[Stored data entries]

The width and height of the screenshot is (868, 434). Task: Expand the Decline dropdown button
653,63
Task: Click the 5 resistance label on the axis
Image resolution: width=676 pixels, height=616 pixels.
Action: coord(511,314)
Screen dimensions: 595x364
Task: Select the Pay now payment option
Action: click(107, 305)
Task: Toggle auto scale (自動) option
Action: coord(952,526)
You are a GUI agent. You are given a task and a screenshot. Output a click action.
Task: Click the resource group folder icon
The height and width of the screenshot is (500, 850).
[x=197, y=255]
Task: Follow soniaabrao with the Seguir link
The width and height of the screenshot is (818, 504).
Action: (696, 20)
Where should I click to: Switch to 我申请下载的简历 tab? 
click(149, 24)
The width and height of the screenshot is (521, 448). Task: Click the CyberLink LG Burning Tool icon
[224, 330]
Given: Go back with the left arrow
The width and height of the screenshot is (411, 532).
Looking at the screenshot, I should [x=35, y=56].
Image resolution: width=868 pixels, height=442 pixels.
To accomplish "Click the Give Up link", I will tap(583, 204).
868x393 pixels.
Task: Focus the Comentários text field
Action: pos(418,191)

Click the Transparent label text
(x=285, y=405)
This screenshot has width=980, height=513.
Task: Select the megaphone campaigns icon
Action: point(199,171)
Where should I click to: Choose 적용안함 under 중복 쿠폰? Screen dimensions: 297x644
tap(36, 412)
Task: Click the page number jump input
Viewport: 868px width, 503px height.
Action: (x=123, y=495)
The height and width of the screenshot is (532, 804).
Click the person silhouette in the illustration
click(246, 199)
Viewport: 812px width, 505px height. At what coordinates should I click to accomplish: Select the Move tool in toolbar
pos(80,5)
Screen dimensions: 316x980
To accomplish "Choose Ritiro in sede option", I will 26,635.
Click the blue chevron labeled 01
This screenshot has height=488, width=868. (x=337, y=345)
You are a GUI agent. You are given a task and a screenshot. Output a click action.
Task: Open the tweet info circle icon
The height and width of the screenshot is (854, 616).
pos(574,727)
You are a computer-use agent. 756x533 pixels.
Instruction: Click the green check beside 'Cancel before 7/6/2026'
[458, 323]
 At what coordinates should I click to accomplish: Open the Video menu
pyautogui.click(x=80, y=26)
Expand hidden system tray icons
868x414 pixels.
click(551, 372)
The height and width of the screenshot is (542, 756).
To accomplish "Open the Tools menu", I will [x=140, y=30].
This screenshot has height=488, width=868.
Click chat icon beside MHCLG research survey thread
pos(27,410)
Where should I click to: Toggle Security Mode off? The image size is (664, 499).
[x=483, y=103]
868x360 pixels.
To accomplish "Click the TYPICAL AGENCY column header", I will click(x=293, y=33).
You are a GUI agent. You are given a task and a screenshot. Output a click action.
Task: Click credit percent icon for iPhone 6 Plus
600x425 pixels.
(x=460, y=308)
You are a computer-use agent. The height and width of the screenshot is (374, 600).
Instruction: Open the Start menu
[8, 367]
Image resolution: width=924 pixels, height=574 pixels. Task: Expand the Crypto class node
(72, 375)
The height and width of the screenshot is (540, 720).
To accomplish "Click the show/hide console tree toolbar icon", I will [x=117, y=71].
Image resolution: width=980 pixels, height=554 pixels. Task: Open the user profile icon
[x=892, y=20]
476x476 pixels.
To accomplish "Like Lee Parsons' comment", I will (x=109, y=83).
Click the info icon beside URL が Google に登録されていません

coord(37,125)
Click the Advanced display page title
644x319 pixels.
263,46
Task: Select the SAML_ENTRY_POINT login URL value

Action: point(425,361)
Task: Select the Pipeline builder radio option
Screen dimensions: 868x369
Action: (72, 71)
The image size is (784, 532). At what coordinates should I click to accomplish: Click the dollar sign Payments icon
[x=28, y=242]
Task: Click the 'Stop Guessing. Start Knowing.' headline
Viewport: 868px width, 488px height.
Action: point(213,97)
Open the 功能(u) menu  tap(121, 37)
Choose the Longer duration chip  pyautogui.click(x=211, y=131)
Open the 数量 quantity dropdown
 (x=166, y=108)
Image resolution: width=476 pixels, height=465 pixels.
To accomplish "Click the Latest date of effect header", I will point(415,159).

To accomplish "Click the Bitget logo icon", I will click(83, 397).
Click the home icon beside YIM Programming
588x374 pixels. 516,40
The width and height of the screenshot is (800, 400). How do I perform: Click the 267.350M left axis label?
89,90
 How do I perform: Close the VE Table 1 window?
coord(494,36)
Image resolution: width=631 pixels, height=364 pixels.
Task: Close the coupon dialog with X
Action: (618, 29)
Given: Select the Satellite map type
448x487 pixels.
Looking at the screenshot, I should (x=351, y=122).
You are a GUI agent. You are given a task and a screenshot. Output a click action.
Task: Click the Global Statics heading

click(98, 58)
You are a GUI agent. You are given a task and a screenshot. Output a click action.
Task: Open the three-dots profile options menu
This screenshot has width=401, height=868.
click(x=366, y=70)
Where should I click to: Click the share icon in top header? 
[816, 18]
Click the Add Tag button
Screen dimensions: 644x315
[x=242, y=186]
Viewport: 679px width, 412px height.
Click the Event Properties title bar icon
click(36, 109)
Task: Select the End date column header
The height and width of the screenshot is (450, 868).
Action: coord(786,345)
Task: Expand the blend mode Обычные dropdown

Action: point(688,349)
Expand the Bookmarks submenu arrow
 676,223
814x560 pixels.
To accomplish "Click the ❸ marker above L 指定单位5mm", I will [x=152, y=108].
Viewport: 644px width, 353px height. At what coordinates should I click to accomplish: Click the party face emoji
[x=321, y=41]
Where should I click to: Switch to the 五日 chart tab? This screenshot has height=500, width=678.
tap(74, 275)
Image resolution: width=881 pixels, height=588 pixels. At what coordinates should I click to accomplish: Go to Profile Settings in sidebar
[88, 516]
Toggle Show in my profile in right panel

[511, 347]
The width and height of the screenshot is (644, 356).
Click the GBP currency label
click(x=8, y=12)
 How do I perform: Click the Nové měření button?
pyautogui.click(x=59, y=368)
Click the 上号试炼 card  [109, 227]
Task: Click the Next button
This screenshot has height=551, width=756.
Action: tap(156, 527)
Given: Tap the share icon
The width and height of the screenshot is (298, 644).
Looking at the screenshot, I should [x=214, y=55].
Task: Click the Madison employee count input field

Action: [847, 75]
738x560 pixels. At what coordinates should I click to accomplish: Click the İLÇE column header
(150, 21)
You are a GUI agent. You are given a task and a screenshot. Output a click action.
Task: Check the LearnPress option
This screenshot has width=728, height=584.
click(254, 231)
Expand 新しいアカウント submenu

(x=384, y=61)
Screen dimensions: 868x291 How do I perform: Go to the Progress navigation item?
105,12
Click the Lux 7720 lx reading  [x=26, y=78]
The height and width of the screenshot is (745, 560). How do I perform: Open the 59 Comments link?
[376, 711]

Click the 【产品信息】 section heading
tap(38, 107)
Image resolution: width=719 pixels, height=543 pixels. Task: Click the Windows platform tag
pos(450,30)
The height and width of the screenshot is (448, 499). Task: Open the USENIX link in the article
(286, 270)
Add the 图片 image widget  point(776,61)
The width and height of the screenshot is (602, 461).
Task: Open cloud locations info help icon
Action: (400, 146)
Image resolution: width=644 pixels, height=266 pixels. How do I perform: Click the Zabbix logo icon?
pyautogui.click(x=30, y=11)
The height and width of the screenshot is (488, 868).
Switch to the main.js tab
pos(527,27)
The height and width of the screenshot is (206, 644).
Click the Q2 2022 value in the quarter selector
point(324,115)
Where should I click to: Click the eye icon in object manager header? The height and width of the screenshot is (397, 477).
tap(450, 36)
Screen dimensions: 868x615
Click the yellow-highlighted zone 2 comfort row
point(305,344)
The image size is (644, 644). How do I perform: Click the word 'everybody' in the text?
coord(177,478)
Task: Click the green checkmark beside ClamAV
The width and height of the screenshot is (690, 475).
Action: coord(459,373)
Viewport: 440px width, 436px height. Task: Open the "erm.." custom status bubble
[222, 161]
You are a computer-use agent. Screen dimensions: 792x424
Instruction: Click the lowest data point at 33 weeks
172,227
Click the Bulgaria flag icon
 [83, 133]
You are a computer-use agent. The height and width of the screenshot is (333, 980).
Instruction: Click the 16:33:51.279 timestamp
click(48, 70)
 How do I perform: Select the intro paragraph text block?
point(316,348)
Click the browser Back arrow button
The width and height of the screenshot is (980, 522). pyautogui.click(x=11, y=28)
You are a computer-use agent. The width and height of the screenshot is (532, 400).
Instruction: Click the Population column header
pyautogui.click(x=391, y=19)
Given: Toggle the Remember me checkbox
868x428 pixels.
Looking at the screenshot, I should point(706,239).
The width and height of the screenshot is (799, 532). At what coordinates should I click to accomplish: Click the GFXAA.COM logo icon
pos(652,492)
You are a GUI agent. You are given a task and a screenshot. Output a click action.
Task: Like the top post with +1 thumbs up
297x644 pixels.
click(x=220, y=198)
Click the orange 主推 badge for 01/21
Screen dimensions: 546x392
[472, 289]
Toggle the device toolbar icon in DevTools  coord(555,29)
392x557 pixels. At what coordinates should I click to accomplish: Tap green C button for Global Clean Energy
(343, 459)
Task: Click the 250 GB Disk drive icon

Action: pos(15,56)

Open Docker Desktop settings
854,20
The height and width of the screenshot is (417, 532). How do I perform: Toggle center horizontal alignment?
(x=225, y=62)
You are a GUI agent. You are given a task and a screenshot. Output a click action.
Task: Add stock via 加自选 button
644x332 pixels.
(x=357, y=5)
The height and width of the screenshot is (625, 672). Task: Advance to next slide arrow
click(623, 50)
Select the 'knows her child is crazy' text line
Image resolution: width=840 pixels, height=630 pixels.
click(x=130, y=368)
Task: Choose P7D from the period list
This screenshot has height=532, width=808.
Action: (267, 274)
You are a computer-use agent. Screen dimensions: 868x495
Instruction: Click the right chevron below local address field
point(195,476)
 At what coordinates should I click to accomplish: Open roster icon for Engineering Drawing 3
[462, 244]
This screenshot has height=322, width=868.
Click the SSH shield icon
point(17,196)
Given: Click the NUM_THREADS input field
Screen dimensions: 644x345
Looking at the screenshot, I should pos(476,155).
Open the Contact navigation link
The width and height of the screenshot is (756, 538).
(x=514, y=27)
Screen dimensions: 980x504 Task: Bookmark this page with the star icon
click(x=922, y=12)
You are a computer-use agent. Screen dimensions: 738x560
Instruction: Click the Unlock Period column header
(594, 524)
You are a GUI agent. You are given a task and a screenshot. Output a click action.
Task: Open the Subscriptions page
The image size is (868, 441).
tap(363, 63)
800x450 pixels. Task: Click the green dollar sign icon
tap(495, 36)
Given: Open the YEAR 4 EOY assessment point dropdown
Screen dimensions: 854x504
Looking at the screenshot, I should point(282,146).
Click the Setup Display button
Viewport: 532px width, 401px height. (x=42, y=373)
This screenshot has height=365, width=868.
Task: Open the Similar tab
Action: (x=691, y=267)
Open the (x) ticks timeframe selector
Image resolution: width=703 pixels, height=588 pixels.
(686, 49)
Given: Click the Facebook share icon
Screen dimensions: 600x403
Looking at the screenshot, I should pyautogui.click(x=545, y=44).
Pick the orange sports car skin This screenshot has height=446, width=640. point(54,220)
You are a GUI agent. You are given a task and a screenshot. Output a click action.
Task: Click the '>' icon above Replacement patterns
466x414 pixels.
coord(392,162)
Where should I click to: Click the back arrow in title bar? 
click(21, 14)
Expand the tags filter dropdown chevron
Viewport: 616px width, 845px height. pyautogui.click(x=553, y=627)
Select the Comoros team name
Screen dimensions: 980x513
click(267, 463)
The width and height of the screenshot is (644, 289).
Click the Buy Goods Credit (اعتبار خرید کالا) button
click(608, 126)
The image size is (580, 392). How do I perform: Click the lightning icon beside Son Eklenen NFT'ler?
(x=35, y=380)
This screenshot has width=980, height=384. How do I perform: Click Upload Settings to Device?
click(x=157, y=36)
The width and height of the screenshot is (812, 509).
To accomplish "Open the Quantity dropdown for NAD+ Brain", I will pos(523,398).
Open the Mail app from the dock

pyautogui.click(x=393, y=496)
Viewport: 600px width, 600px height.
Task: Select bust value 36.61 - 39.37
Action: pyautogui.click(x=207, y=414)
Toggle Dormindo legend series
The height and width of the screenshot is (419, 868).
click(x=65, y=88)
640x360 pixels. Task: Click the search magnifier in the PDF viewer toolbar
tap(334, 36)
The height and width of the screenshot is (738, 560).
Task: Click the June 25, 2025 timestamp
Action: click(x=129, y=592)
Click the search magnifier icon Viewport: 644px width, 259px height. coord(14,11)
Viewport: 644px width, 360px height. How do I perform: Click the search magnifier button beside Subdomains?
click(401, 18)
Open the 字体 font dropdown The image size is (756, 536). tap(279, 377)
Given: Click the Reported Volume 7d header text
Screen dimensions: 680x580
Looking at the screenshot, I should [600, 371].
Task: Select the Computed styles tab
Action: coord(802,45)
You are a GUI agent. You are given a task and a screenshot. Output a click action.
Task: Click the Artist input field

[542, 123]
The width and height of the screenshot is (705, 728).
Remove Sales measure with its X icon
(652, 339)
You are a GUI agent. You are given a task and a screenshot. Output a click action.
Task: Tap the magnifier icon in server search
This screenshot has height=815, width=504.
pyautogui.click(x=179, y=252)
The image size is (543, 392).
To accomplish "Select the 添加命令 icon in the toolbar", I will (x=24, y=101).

--- Task details ---
When a line in the data holds the word "above", show that line.

--- Answer space ---
To accomplish "Click the ❸ marker above L 指定单位5mm", I will [x=152, y=108].
Task: Click the '>' icon above Replacement patterns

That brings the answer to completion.